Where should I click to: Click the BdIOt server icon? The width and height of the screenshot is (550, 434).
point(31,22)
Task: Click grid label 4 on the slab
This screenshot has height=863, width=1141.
· · · · · · ·
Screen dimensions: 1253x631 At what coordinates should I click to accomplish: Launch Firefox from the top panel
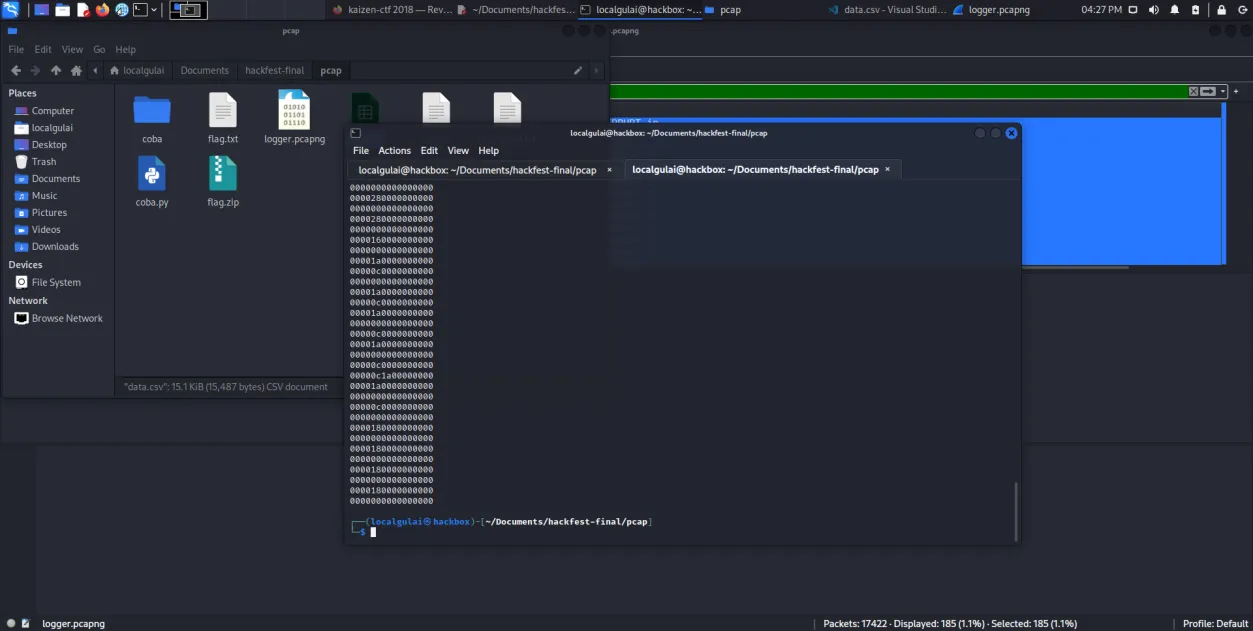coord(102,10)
· · · · · · ·
Brief: In your answer, include only the lines above starting at the line that holds "Where should I" and ending at the line that holds "This screenshot has height=863, width=1141.", copied exactly.

Task response:
Where should I click to: Click the BdIOt server icon? The width and height of the screenshot is (550, 434).
point(31,22)
Task: Click grid label 4 on the slab
This screenshot has height=863, width=1141.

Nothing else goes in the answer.